┌──

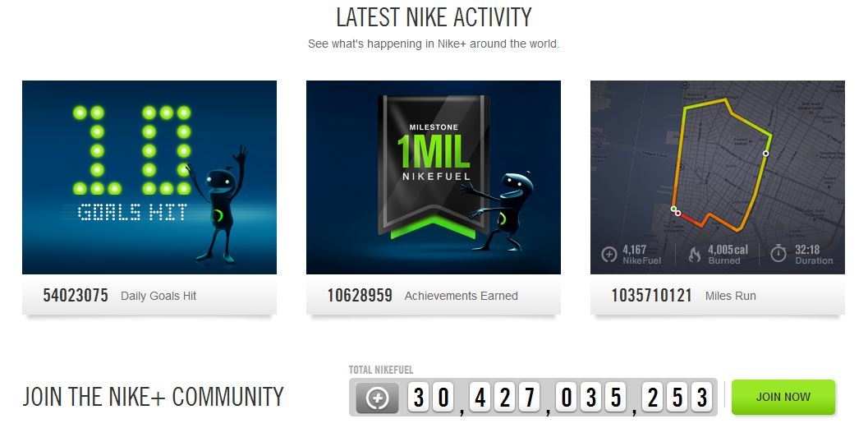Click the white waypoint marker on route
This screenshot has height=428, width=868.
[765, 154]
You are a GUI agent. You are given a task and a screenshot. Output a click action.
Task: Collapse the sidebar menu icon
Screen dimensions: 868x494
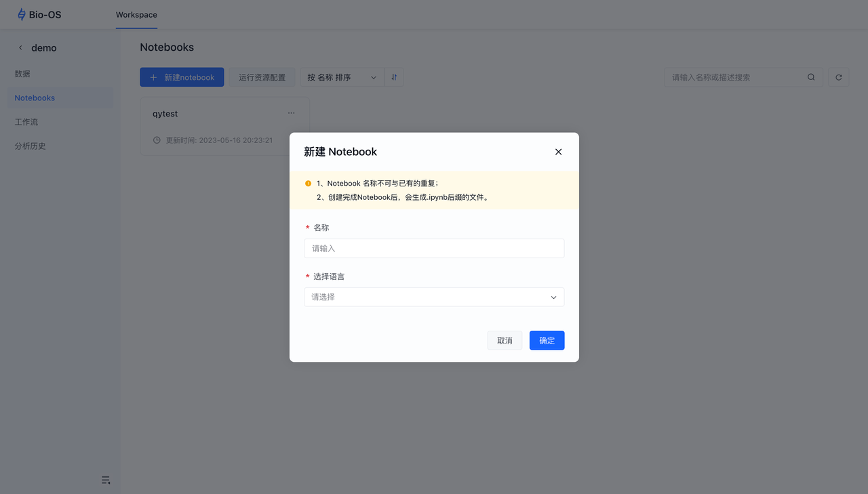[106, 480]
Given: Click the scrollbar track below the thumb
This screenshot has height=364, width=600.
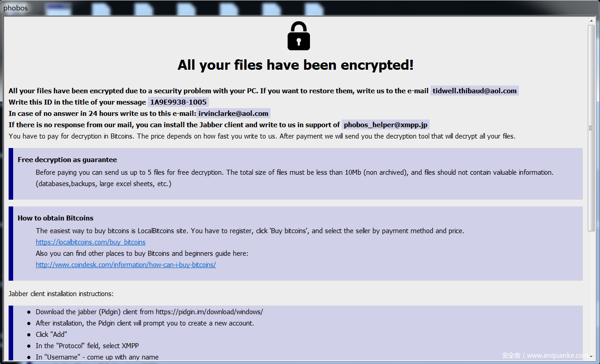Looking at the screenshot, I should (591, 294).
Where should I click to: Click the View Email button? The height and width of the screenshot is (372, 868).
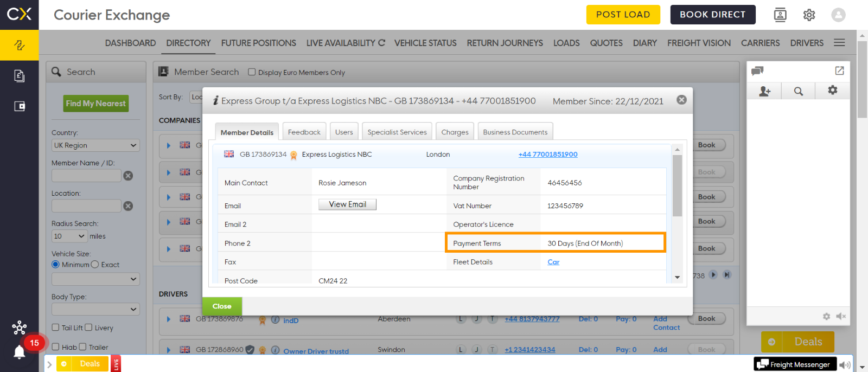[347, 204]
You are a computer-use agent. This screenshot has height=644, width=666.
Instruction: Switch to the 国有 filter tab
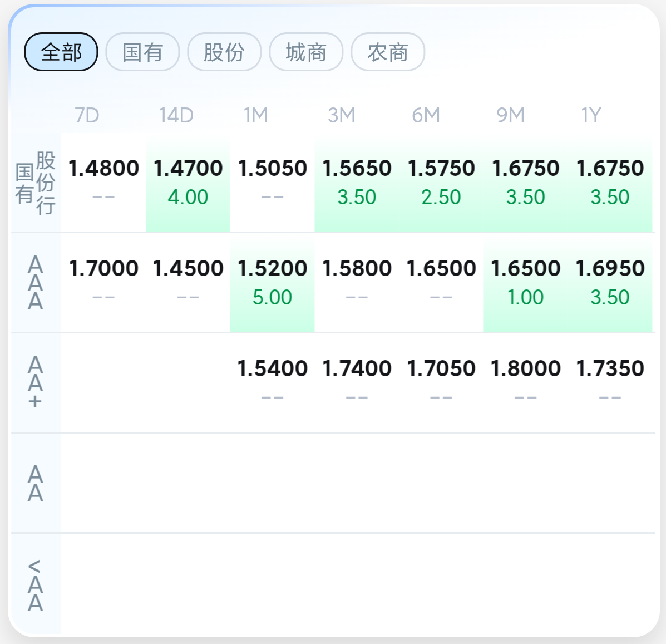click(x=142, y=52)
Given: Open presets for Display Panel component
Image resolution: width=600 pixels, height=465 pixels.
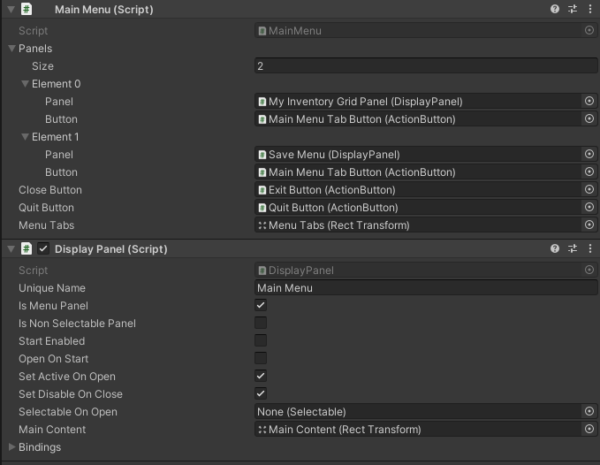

└──

> **Task objective**: Filter the data for the string "agent". Copy each matching line.

> **Your response**:
You are a GUI agent. You are given a task and a screenshot. Output a click action.
You are a computer-use agent. This screenshot has height=644, width=666.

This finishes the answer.